O seguinte texto consiste em uma resenha  sobre a obra História Entrelaçada 2, à respeito de Napoleão Mendes, por Patrícia Leite Di Iório e Maria Igrez Salgado de Mello Franco, ambas formadas pela PUC/SP.
Iório e Franco iniciam seu texto falando sobre a vida de Almeida, dizendo o quanto ele era purista e radical sobre a língua portuguesa.
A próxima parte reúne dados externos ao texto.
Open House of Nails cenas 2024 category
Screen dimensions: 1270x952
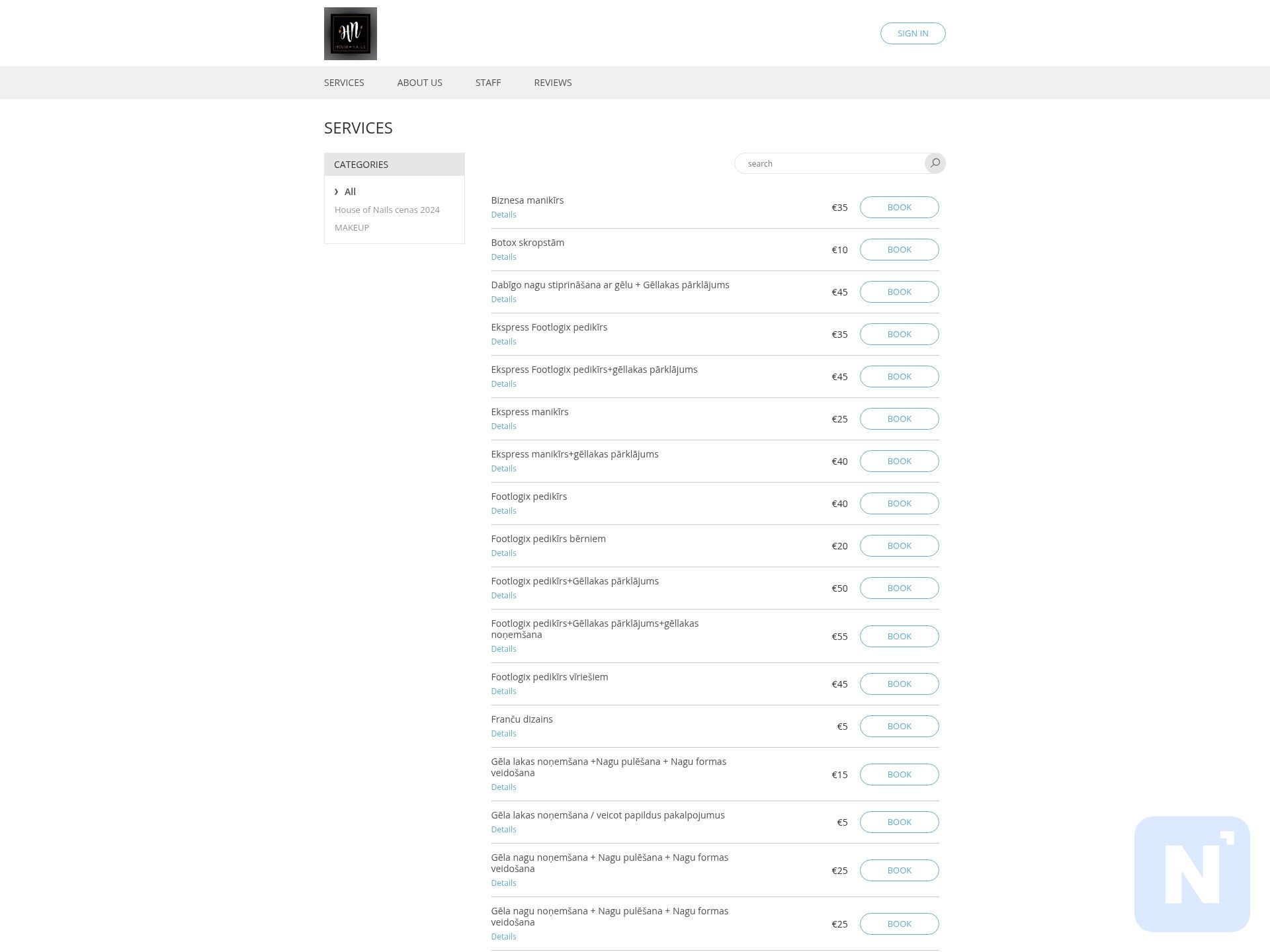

Apesar de Napoleão ter vivido em um período histórico bastante conturbado devido às crises econômicas e políticas, ele se colocou de maneira bastante critica e resistente em relação às mudanças ocorridas  na Língua, pois não concordava com o estudo da linguística, já que, talvez, teria de mudar toda uma ideologia para que viesse a se colocar, novamente, em um lugar privilegiado perante a sociedade.
Napoleão acreditava que as novidades linguísticas afastaria o brasileiro da língua – mãe, criando uma nova língua, um português “abrasileirado”.
Iório e Franco tinham, como objetivo em sua obra, ressaltar a importância que Napoleão e sua obra – Gramática Metódica da Língua Portuguesa  - teve dentro do seu contexto histórico, no século XX (1930 – 1945), e que apesar de ser bem tradicional e não ter estudos relacionados à linguística, é um livro bastante completo no que diz respeito à Lexeologia e à Sintaxe.
As autoras, para escrever sobre Napoleão, buscaram diversas fontes para embasar e realizar a análise sobre este consagrado professor, purista e filólogo. Também citaram estudos de Le Goff, Edith, Koerner, Asher e Matoso Câmara.
Como ponto inicial e referencial, usaram a Análise do Discurso para escrever sua obra. Pode-se verificar que se trata de um trabalho para um público específico, ou seja, indivíduos que tenham interesse em se aprofundar nos estudos da gramática.
Conclui-se, portanto, que o texto aborda as dificuldades do século XX, a importância da obra de Napoleão chamada Gramática Metódica da Língua Portuguesa naquela sociedade, e que hoje, apesar de estarmos no século XXI, a obra continua tendo um valor muito grande. Também  deixa bem claro a postura de Napoleão quanto à linguística, seu relacionamento com a sociedade  e mídia.